Workers' wages at Charlotte Douglas International Airport forced workers to go on strike during the busy Thanksgiving travel week.
Service workers at Charlotte Douglas International Airport went on strike during the busy Thanksgiving travel week to protest what they consider insufficient wages to survive.
Employees at ABM and Prospect Airport Services voted Friday to authorize the strike in North Carolina, which a spokesperson said began Monday morning.
Service Employees Union officials announced the impending strike in a statement early Monday, saying workers will demand “an end to poverty wages and respect on the job during the travel season.”
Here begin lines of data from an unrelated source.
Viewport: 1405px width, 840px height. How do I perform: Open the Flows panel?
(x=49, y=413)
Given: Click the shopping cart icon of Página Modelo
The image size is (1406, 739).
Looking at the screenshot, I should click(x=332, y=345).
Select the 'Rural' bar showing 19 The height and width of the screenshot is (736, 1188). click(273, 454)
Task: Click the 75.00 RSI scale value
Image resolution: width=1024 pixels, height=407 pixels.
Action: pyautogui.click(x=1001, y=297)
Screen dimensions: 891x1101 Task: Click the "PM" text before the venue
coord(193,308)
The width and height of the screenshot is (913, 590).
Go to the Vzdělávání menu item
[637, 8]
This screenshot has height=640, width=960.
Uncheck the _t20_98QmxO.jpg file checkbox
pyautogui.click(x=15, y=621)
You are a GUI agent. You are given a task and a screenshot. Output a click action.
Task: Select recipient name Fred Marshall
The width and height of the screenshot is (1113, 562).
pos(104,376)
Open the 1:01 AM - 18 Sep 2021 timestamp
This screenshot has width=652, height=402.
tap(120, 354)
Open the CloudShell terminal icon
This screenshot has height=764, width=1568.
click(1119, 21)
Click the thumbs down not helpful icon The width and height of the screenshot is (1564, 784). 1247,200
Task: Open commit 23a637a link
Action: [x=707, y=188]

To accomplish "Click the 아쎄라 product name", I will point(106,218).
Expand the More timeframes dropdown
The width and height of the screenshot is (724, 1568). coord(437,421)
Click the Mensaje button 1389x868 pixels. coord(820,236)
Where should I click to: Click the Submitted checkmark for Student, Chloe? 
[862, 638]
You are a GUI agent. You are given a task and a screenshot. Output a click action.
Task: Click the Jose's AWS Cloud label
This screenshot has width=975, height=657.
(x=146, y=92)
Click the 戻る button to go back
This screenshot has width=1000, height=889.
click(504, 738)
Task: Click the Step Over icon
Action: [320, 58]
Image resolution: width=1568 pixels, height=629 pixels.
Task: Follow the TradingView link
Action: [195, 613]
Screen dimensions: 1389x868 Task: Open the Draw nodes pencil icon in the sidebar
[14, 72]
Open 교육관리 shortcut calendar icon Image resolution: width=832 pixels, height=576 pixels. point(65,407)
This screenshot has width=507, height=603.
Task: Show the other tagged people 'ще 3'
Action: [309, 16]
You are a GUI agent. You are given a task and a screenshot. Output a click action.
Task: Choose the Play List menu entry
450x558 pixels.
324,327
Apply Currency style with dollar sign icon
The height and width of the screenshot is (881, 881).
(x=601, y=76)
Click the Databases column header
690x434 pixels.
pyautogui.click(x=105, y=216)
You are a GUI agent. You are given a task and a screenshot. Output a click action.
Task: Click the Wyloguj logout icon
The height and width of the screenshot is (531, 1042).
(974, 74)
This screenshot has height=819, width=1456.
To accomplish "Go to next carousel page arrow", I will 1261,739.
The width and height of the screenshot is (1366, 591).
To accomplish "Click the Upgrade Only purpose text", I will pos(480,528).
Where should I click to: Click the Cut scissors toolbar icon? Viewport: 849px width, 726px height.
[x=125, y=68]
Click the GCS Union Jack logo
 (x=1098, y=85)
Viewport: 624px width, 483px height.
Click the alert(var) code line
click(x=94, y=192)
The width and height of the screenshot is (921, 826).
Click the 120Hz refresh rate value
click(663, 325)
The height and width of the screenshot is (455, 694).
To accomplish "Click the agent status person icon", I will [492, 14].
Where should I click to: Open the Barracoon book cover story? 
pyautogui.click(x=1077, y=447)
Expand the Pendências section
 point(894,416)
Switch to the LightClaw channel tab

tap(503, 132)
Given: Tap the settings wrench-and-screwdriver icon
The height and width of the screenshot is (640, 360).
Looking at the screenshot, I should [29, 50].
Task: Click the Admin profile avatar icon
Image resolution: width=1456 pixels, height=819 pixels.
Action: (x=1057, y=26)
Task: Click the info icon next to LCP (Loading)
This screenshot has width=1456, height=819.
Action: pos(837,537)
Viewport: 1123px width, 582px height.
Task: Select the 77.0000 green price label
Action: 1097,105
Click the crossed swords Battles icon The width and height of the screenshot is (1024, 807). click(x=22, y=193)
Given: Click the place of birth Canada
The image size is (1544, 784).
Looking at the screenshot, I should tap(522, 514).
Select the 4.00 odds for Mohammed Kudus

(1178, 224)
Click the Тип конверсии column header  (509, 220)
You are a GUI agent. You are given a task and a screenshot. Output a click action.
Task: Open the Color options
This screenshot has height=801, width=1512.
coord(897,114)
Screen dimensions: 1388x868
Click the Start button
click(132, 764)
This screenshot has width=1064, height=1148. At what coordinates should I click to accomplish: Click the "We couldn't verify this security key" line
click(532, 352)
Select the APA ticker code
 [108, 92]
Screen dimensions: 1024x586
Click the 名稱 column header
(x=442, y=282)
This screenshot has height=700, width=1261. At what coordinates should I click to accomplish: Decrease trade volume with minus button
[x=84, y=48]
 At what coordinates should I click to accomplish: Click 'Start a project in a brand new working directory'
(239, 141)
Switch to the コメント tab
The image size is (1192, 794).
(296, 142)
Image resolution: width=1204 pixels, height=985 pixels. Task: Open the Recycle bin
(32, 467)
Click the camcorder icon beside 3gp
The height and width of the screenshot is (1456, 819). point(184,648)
ABM and Prospect Airport Services contract with American Airlines to provide services including cleaning aircraft interiors, removing trash and escorting passengers in wheelchairs.
Workers said they had already reported their increasing inability to afford basic needs, including food and shelter. They described living paycheck to paycheck, unable to cover expenses like car repairs while doing jobs that keep countless planes running on schedule.
“We are on strike today because this is our last resort. We cannot continue to live like this,” said Priscilla Hoyle, cabin cleaner at ABM, in a statement.
“We are taking action because our families cannot survive.” Several hundred workers were scheduled to abandon their jobs and continue the work stoppage throughout Monday.
Most of them earn between $12.50 and $19 an hour, which is well below the living wage for a single person without children in the Charlotte area, union officials said.
Workers at Charlotte Douglas International Airport have said this holiday travel season is expected to be the busiest on record, with an estimated 1.02 million passengers leaving the airport from last Thursday through the Monday after Thanksgiving of Thanks.